The request:
Copy out everything in the material from the line containing "You are a computer-use agent. The width" down to the line containing "(x=136, y=318)", including both of those lines. Leave the pictures out of your answer.

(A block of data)
--- Begin ---
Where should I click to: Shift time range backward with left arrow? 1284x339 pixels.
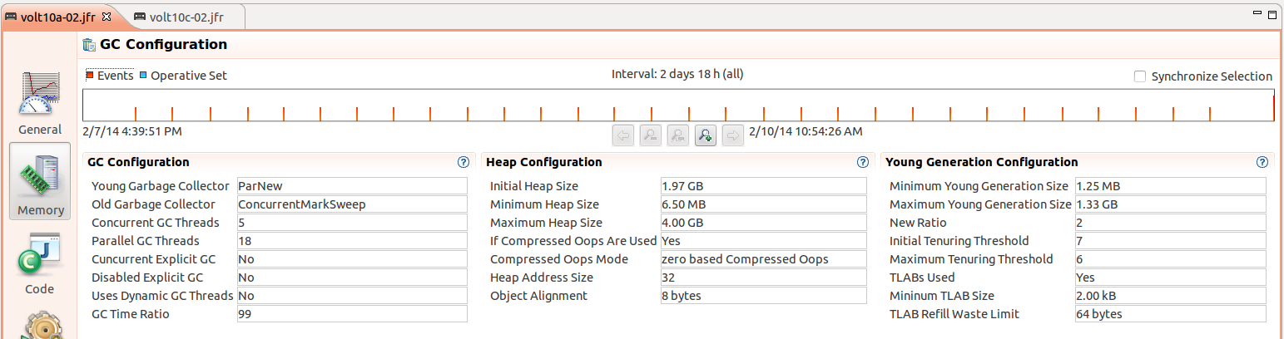623,135
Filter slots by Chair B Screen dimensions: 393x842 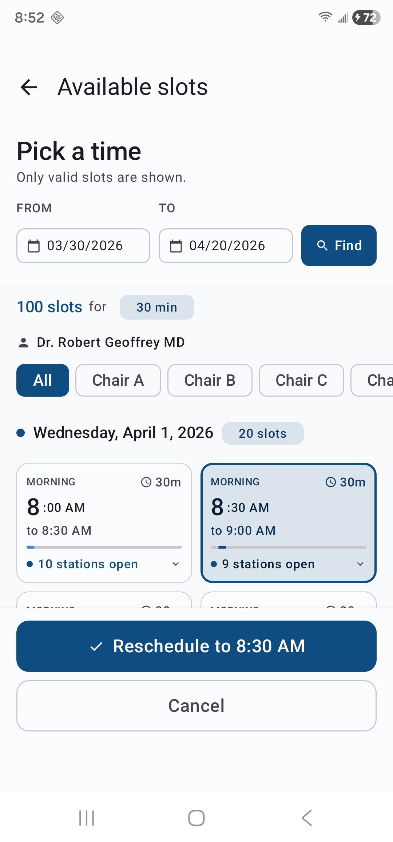pyautogui.click(x=210, y=380)

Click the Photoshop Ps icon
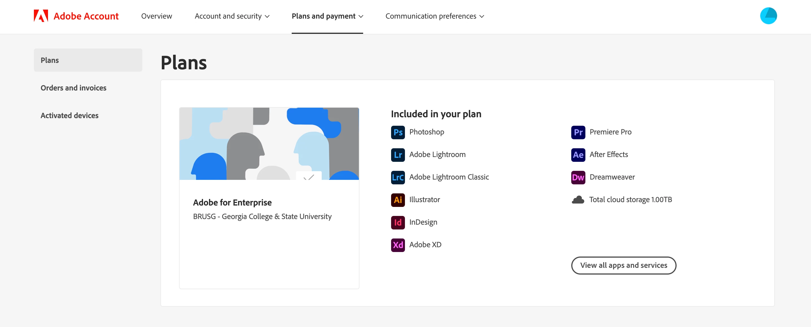click(x=398, y=132)
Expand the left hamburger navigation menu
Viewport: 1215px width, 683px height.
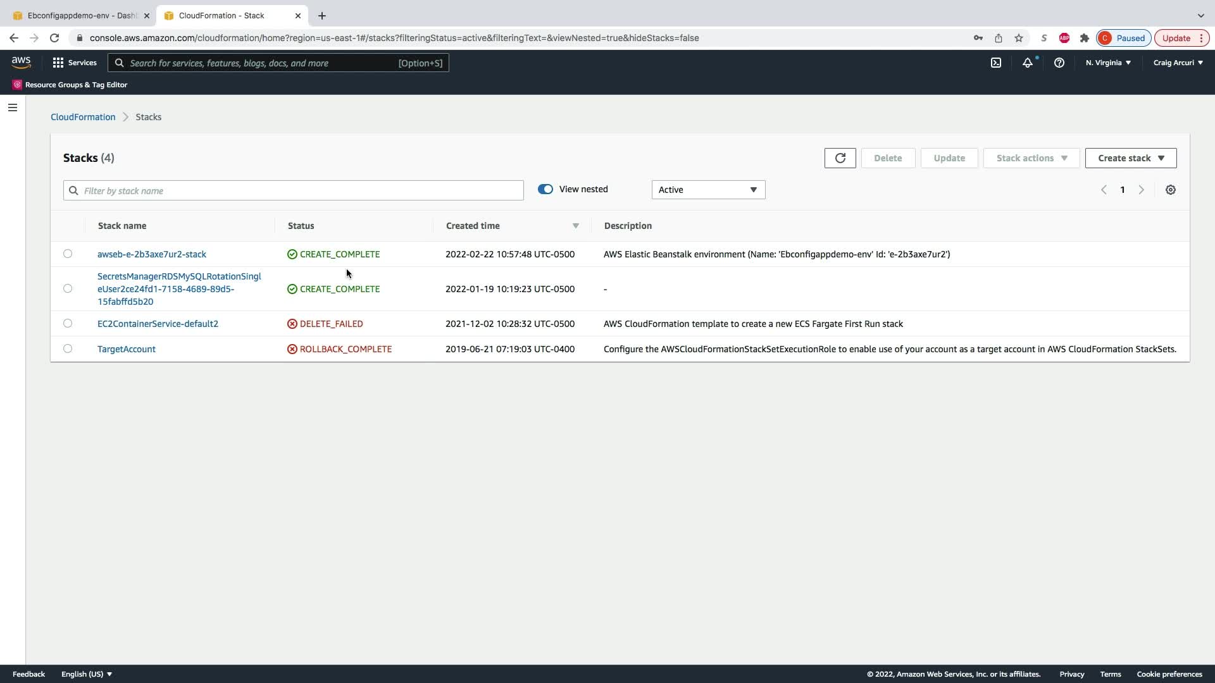pos(12,108)
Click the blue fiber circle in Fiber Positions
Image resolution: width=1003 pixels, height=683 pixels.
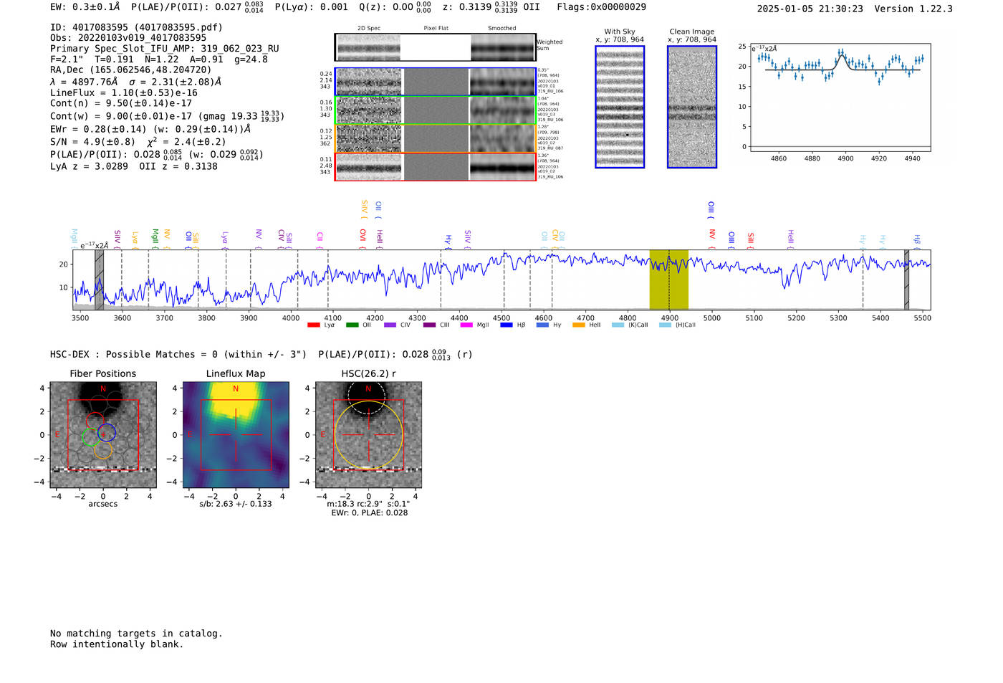click(x=107, y=433)
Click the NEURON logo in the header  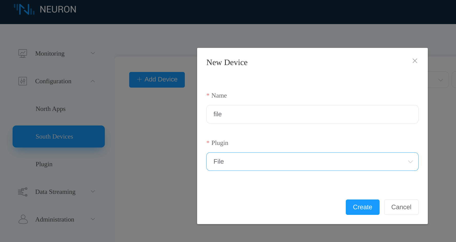tap(45, 9)
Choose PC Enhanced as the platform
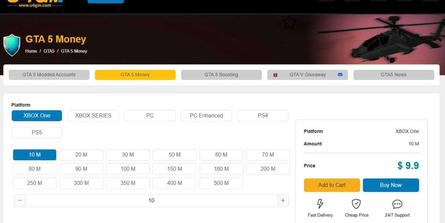 click(x=206, y=116)
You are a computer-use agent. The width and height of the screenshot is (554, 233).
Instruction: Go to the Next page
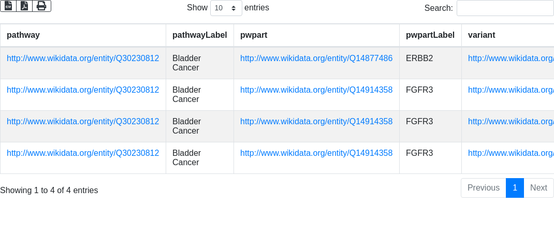(538, 188)
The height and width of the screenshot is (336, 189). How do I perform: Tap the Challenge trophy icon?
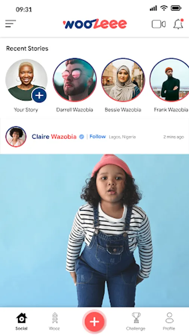(x=136, y=318)
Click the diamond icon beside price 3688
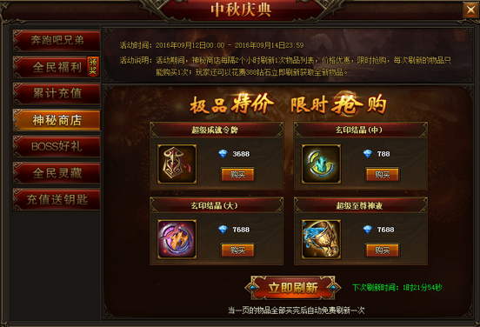480x327 pixels. (223, 154)
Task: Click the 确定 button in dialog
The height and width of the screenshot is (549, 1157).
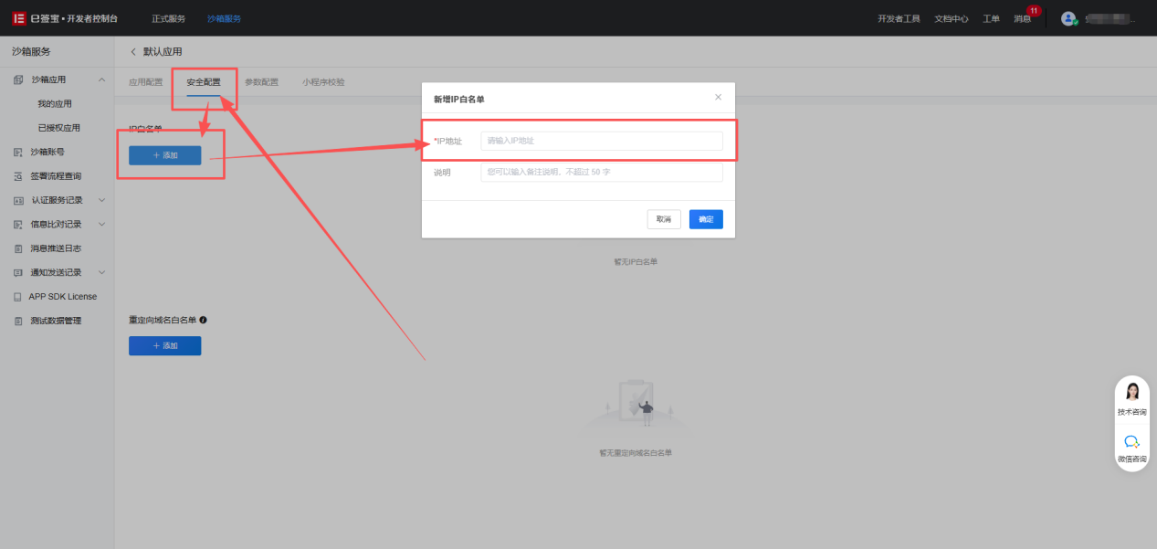Action: 706,219
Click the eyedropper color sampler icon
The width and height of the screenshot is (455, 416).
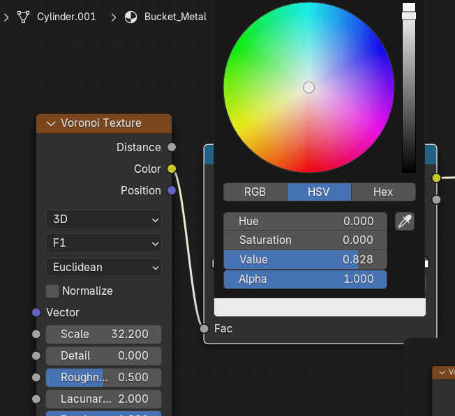405,222
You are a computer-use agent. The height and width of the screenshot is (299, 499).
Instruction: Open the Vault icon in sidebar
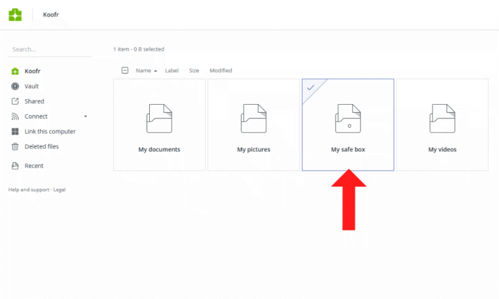tap(15, 87)
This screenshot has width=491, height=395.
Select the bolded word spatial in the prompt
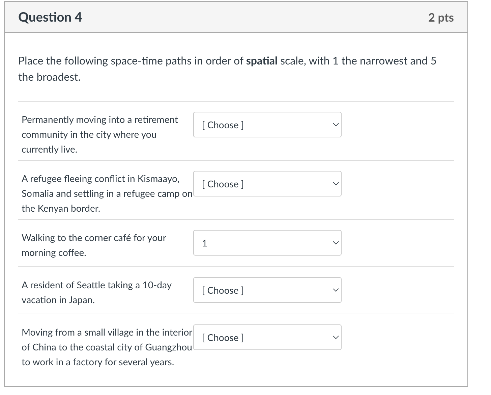pyautogui.click(x=261, y=61)
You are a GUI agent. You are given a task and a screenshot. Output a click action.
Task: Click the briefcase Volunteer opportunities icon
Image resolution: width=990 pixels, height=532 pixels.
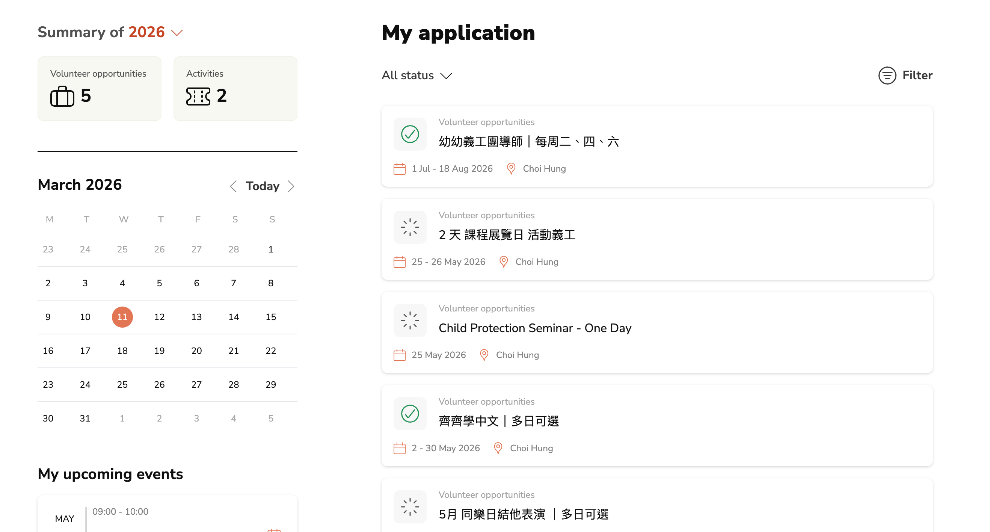[62, 96]
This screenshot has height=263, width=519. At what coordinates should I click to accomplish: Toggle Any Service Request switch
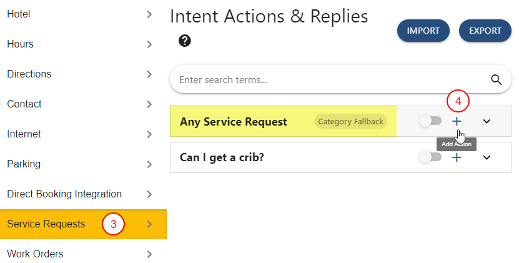coord(430,121)
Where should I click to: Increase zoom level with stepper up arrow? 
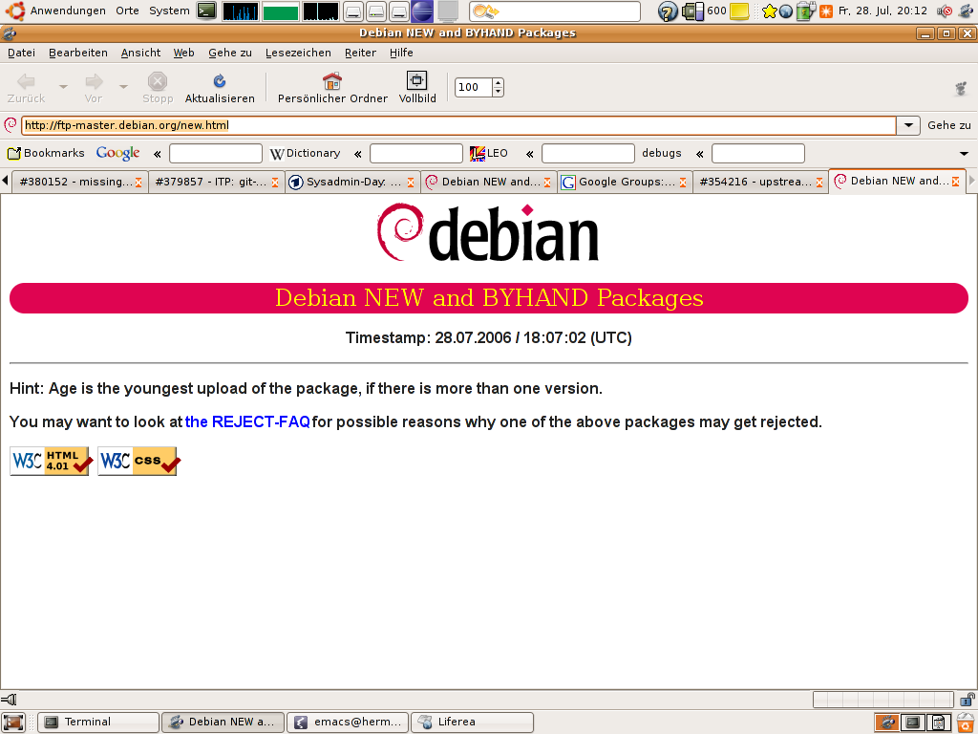click(498, 83)
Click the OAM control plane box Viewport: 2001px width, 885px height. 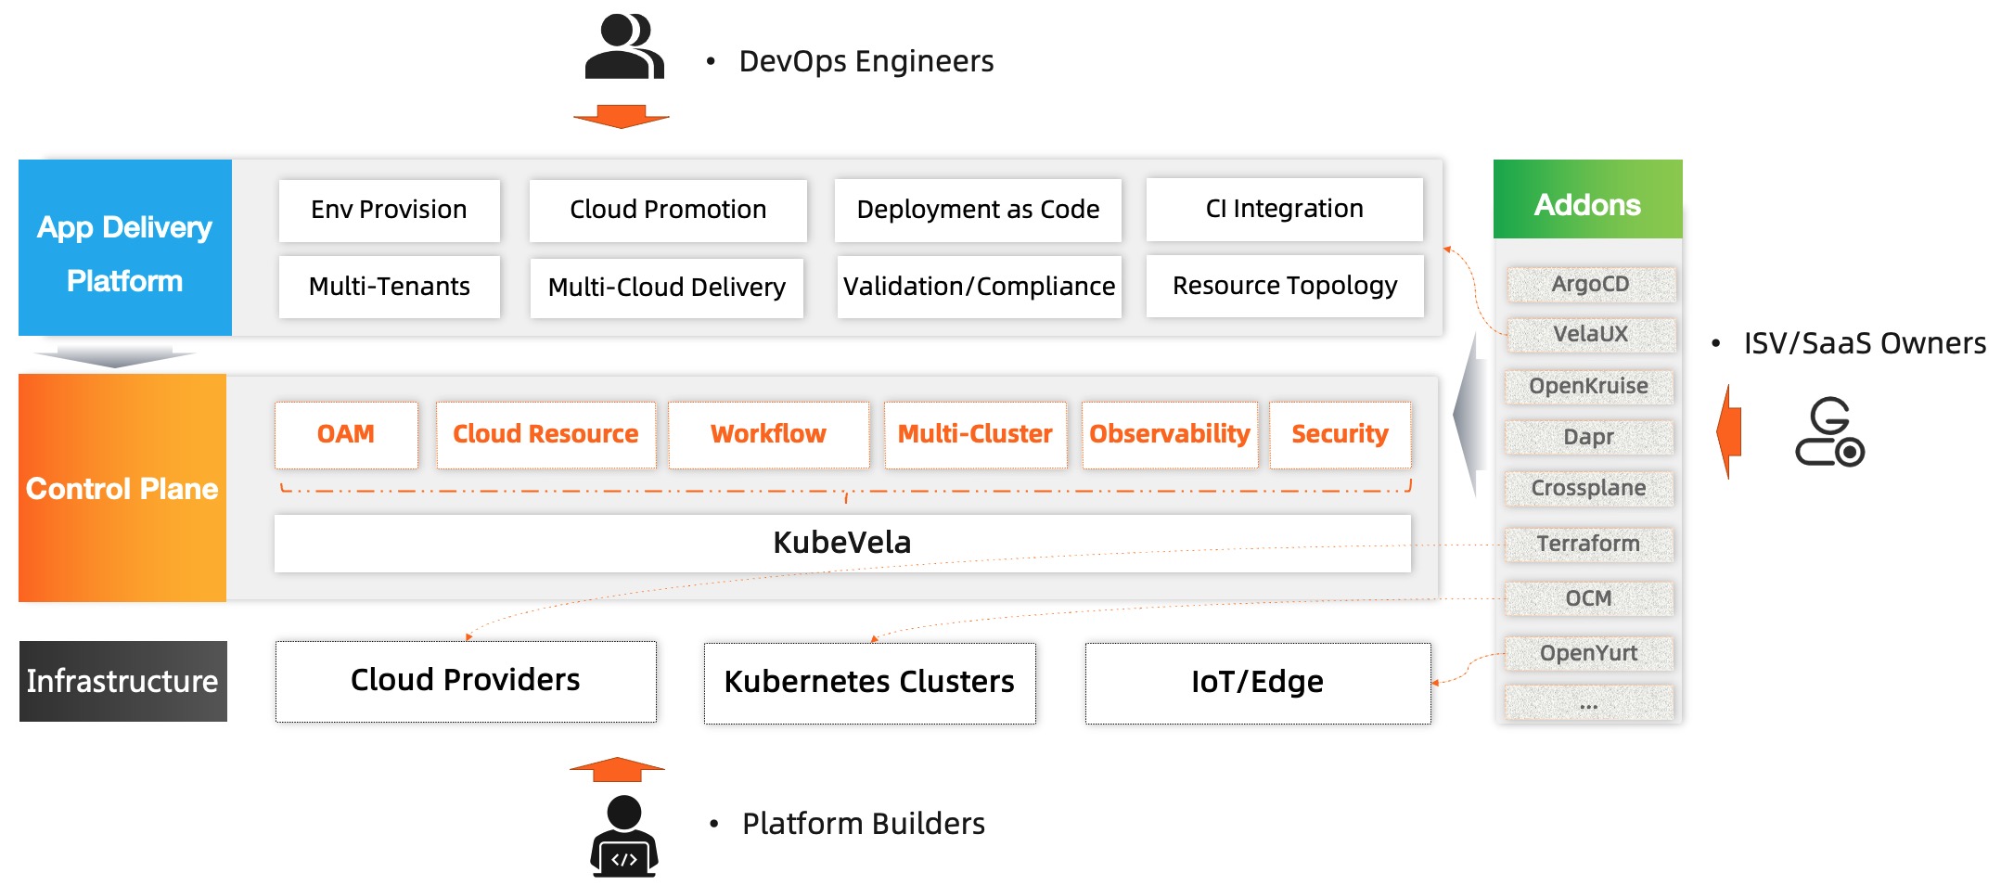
--- End ---
Written response:
You are a computer-use agent. The width and height of the screenshot is (554, 233).
Instruction: Go to the Next page
(538, 188)
The height and width of the screenshot is (336, 189). How do I perform: Tap the Challenge trophy icon?
(x=136, y=318)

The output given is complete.